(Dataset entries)
----------

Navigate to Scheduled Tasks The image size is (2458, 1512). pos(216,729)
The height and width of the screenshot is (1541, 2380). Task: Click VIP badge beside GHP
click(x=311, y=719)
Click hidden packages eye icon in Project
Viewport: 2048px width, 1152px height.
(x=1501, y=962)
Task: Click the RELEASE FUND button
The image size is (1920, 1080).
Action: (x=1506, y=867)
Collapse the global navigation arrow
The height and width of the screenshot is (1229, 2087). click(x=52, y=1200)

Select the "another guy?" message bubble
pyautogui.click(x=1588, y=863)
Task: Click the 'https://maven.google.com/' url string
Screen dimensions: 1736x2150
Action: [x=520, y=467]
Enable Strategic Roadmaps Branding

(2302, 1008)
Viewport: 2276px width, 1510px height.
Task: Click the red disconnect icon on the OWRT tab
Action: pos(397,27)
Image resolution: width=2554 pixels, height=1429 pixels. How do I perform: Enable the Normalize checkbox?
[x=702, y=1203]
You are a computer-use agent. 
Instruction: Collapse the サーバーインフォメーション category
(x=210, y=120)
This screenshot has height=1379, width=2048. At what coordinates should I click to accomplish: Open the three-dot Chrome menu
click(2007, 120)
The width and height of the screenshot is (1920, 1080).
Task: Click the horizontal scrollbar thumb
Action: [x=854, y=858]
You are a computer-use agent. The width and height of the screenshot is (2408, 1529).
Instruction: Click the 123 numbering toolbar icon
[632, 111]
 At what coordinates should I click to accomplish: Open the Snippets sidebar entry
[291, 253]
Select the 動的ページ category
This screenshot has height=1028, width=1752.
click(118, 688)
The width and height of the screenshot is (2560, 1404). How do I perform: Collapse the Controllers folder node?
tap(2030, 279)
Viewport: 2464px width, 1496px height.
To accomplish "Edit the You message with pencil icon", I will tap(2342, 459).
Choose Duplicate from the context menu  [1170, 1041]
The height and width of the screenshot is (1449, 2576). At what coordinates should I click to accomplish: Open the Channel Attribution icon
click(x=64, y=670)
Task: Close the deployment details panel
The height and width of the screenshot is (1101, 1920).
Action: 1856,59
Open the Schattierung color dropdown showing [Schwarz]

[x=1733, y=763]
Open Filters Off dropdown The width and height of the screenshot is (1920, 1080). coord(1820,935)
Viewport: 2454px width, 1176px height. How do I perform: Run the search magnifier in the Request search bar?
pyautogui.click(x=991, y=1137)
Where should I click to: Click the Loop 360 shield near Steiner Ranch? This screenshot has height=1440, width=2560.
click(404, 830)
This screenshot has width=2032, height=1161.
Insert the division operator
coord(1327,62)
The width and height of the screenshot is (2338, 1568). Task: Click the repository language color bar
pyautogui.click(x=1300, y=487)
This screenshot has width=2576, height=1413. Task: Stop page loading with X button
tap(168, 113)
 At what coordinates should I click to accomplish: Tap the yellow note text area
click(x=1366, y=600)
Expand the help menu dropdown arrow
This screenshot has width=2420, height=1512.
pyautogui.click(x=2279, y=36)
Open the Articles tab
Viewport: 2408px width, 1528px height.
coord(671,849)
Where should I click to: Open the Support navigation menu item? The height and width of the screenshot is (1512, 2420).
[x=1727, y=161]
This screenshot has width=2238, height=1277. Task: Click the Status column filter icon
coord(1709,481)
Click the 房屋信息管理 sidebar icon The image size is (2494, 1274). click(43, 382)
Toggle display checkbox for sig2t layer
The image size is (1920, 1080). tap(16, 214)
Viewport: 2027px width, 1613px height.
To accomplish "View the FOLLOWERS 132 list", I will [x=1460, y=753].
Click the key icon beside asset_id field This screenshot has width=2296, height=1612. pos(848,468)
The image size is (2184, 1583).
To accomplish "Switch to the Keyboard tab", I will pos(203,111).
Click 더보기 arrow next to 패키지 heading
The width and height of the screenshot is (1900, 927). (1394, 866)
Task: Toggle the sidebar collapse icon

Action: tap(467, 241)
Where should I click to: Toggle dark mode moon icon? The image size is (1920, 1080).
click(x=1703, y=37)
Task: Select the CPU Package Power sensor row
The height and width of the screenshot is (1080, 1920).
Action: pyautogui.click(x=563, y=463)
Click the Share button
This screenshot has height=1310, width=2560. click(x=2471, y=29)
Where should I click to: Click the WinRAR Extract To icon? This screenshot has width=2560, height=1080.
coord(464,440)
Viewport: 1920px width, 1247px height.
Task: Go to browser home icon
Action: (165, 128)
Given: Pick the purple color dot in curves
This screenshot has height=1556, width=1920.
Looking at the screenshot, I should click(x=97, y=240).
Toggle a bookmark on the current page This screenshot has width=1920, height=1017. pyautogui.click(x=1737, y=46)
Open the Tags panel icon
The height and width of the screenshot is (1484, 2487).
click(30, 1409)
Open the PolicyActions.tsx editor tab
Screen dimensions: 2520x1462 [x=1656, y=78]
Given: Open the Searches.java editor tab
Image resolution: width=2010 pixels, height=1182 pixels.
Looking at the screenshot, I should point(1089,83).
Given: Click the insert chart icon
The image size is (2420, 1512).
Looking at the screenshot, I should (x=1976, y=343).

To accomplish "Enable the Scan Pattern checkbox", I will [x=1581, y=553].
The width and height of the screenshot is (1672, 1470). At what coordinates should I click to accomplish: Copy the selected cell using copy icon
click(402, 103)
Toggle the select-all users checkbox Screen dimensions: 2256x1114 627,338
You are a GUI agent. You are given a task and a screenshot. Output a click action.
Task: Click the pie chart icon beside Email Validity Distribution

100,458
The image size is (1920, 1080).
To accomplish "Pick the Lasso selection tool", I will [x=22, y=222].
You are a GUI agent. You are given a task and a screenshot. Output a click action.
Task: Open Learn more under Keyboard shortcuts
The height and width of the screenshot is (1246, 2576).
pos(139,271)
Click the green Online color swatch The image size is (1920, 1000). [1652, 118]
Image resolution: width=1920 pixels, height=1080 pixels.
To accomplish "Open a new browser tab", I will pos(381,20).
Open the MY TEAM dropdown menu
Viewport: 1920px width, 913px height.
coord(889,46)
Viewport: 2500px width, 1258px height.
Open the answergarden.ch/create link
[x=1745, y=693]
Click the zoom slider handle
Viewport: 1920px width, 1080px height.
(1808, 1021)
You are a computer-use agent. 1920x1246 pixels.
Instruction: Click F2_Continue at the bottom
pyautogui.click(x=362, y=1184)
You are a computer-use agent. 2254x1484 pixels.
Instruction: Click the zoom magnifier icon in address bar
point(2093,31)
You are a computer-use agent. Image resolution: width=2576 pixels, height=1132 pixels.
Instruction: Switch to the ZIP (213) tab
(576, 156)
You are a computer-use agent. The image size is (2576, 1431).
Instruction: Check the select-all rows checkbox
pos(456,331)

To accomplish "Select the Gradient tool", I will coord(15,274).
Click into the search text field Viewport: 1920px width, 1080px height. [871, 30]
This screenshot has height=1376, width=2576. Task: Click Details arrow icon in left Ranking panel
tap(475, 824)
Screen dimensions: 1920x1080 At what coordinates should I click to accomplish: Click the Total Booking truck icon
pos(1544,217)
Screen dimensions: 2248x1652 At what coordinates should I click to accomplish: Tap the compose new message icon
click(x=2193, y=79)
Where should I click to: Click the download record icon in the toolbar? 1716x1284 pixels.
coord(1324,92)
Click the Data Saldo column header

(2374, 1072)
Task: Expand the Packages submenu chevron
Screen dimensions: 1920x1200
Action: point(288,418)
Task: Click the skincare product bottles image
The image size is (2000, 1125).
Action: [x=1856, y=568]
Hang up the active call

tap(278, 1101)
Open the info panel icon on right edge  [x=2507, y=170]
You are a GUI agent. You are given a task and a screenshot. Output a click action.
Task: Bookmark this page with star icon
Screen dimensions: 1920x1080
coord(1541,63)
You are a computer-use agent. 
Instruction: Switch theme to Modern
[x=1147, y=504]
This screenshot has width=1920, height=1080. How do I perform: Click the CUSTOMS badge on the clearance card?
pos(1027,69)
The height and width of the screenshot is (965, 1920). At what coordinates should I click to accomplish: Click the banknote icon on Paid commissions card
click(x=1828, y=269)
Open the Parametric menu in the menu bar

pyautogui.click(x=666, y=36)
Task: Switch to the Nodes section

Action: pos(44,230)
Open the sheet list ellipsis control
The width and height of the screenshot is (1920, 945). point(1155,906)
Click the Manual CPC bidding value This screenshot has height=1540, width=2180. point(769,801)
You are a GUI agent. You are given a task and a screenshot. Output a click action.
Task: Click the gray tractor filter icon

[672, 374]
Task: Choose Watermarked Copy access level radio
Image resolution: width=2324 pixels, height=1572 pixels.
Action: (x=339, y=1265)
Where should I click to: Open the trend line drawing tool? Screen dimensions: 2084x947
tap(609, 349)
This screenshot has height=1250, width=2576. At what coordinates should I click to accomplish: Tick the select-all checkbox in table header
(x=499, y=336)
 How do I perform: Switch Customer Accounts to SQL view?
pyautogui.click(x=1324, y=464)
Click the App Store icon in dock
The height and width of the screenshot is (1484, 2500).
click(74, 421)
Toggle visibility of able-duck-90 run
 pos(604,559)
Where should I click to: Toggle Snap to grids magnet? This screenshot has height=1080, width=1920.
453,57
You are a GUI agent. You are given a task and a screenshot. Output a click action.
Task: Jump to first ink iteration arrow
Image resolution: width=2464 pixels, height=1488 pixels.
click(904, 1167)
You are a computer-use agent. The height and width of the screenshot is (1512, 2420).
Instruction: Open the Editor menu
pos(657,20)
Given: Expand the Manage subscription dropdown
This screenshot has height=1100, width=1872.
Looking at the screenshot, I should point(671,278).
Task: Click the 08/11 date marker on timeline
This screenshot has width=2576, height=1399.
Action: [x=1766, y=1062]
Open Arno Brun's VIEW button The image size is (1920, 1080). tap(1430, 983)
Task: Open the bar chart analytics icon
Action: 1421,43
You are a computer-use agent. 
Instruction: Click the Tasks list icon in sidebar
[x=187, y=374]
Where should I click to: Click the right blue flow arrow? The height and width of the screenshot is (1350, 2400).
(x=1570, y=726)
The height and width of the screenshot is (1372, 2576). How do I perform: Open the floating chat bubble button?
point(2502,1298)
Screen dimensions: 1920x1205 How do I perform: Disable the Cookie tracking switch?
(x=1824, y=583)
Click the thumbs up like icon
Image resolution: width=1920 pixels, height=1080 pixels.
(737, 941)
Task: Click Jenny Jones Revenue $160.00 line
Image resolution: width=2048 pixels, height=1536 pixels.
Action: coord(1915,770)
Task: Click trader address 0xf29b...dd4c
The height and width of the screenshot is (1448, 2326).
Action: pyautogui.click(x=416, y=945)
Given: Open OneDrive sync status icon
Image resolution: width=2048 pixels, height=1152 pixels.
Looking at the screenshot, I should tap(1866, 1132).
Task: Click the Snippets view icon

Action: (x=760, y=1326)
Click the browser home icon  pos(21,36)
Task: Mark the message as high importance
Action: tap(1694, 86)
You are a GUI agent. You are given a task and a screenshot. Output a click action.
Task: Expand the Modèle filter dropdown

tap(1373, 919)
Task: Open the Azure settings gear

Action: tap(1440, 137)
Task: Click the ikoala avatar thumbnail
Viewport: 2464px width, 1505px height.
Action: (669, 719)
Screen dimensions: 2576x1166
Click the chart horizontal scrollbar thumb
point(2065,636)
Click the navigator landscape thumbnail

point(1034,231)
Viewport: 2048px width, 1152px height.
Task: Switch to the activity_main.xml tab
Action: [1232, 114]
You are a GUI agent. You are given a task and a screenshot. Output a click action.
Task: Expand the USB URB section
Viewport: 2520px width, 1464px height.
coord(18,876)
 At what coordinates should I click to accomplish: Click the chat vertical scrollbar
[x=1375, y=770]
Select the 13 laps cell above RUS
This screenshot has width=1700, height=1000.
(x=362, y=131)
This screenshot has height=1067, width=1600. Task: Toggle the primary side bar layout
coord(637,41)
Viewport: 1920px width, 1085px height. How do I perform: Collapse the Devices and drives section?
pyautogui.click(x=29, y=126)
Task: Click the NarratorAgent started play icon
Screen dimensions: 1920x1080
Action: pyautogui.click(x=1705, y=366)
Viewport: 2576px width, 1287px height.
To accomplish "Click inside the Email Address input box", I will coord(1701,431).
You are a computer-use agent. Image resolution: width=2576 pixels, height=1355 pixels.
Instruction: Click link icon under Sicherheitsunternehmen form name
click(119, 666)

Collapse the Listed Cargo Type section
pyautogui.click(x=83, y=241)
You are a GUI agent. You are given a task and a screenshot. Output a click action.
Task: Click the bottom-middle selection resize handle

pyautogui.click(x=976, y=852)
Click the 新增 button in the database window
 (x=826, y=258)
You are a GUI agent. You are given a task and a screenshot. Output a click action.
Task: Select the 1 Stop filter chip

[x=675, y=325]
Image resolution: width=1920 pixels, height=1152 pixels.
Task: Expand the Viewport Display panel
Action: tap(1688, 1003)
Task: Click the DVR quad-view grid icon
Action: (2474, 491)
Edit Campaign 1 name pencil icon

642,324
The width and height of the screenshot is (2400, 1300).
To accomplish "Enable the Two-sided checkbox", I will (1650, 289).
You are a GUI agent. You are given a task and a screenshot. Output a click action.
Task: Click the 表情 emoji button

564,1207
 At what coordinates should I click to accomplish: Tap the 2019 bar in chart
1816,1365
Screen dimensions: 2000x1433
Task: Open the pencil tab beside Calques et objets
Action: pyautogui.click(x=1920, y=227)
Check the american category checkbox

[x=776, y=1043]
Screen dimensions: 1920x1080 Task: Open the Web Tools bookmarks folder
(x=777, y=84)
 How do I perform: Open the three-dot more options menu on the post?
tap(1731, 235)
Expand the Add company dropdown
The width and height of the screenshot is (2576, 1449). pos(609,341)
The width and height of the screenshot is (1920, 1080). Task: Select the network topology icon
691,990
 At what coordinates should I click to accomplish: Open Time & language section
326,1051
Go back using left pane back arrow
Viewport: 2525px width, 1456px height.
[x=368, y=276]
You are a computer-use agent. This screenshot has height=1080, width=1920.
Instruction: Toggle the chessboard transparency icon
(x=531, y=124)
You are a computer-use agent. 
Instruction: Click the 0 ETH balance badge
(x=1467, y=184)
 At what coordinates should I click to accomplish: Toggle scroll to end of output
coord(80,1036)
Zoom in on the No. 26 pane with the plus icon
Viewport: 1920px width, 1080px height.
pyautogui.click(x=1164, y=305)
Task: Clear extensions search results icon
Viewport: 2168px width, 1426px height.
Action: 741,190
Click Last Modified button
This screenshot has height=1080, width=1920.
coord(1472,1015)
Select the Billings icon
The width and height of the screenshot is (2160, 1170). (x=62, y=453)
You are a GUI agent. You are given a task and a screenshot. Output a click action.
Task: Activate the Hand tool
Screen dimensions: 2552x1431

----------

What the task requires: The answer must consist solely of the lines from the first line of the data to the line holding "Viewport: 2464px width, 1496px height.", each given again exactly.

Task response:
Navigate to Scheduled Tasks The image size is (2458, 1512). pos(216,729)
The height and width of the screenshot is (1541, 2380). Task: Click VIP badge beside GHP
click(x=311, y=719)
Click hidden packages eye icon in Project
Viewport: 2048px width, 1152px height.
(x=1501, y=962)
Task: Click the RELEASE FUND button
The image size is (1920, 1080).
Action: (x=1506, y=867)
Collapse the global navigation arrow
The height and width of the screenshot is (1229, 2087). click(x=52, y=1200)

Select the "another guy?" message bubble
pyautogui.click(x=1588, y=863)
Task: Click the 'https://maven.google.com/' url string
Screen dimensions: 1736x2150
Action: [x=520, y=467]
Enable Strategic Roadmaps Branding

(2302, 1008)
Viewport: 2276px width, 1510px height.
Task: Click the red disconnect icon on the OWRT tab
Action: pos(397,27)
Image resolution: width=2554 pixels, height=1429 pixels. How do I perform: Enable the Normalize checkbox?
[x=702, y=1203]
You are a computer-use agent. 
Instruction: Collapse the サーバーインフォメーション category
(x=210, y=120)
This screenshot has height=1379, width=2048. At what coordinates should I click to accomplish: Open the three-dot Chrome menu
click(2007, 120)
The width and height of the screenshot is (1920, 1080).
Task: Click the horizontal scrollbar thumb
Action: [x=854, y=858]
You are a computer-use agent. The width and height of the screenshot is (2408, 1529).
Instruction: Click the 123 numbering toolbar icon
[632, 111]
 At what coordinates should I click to accomplish: Open the Snippets sidebar entry
[291, 253]
Select the 動的ページ category
This screenshot has height=1028, width=1752.
click(118, 688)
The width and height of the screenshot is (2560, 1404). How do I perform: Collapse the Controllers folder node?
tap(2030, 279)
Viewport: 2464px width, 1496px height.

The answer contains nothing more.